On Monday, 29 September 2014 at 15:18:40 UTC, Andrei Alexandrescu wrote:
On 9/29/14, 5:29 AM, Dicebot wrote:
Any assumption that library code can go away with some set of
pre-defined allocation strategies is crap. This whole discussion was about how important it is to move allocation decisions to user code (ranges are just one tool to achieve that, Don has been presenting examples of how we do that with plain arrays in DConf 2014 talk).

That's making exactly the confusion I was - that memory allocation strategy is the same as memory management strategy.

Yes but neither decision belongs to library code except for very rare cases.


In that regard allocators + ranges are still the way to go in my opinion. Yes, sometimes those result in very hard to use API - providing GC-heavy but friendly alternatives for those shouldn't do any harm. But in general full decoupling of algorithms from allocations is necessary. If that makes D poor cousin of C++ we may have a learn few tricks from C++.
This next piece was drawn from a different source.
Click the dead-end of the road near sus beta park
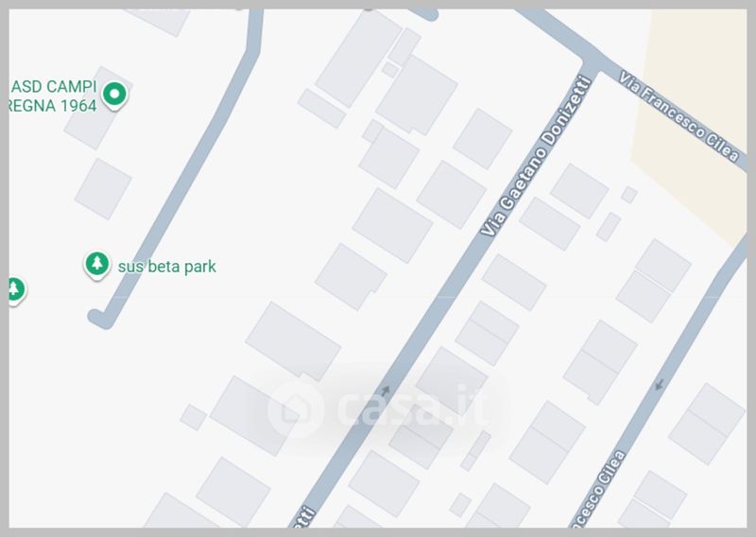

As long as things are trivial they can be done with relative ease, albeit with more pain. But consider e.g. the recent JSON library by Sönke. It needs to create a lookup data structure and return things like strings from it. What primitives do you think could it define?

Sounds like it may have to define own kind of allocator with certain implementation restrictions (and implement it in terms of GC by default). I have not actually read the code for that proposal so hard to guess. Will need to do it if it really matters.